Every entry should be repeated exactly as written.

-- INPUT DATA follows --

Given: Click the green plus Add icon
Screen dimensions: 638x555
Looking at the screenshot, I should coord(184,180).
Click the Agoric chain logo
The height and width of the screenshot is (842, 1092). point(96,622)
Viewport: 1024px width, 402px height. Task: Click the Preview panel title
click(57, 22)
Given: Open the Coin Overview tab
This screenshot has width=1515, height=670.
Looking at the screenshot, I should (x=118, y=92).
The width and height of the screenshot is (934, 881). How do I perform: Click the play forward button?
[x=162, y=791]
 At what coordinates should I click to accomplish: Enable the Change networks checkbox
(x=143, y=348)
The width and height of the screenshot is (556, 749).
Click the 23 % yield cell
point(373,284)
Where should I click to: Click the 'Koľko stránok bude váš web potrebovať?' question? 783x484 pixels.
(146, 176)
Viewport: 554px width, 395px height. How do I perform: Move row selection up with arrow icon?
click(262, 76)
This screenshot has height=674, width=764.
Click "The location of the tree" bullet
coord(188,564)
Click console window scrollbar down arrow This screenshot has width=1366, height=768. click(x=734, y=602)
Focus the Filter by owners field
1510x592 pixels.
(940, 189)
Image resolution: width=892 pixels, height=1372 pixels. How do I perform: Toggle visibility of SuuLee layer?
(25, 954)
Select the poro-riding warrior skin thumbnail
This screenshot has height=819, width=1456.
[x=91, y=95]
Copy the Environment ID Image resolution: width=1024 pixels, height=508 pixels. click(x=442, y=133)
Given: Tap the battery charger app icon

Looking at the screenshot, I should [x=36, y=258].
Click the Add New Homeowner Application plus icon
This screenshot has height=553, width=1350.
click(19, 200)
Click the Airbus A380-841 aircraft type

-- INPUT DATA concluded --

→ SOLUTION:
Given: Click the green plus Add icon
Screen dimensions: 638x555
Looking at the screenshot, I should coord(184,180).
Click the Agoric chain logo
The height and width of the screenshot is (842, 1092). point(96,622)
Viewport: 1024px width, 402px height. Task: Click the Preview panel title
click(57, 22)
Given: Open the Coin Overview tab
This screenshot has width=1515, height=670.
Looking at the screenshot, I should (x=118, y=92).
The width and height of the screenshot is (934, 881). How do I perform: Click the play forward button?
[x=162, y=791]
 At what coordinates should I click to accomplish: Enable the Change networks checkbox
(x=143, y=348)
The width and height of the screenshot is (556, 749).
Click the 23 % yield cell
point(373,284)
Where should I click to: Click the 'Koľko stránok bude váš web potrebovať?' question? 783x484 pixels.
(146, 176)
Viewport: 554px width, 395px height. How do I perform: Move row selection up with arrow icon?
click(262, 76)
This screenshot has height=674, width=764.
Click "The location of the tree" bullet
coord(188,564)
Click console window scrollbar down arrow This screenshot has width=1366, height=768. click(x=734, y=602)
Focus the Filter by owners field
1510x592 pixels.
(940, 189)
Image resolution: width=892 pixels, height=1372 pixels. How do I perform: Toggle visibility of SuuLee layer?
(25, 954)
Select the poro-riding warrior skin thumbnail
This screenshot has height=819, width=1456.
[x=91, y=95]
Copy the Environment ID Image resolution: width=1024 pixels, height=508 pixels. click(x=442, y=133)
Given: Tap the battery charger app icon

Looking at the screenshot, I should [x=36, y=258].
Click the Add New Homeowner Application plus icon
This screenshot has height=553, width=1350.
click(19, 200)
Click the Airbus A380-841 aircraft type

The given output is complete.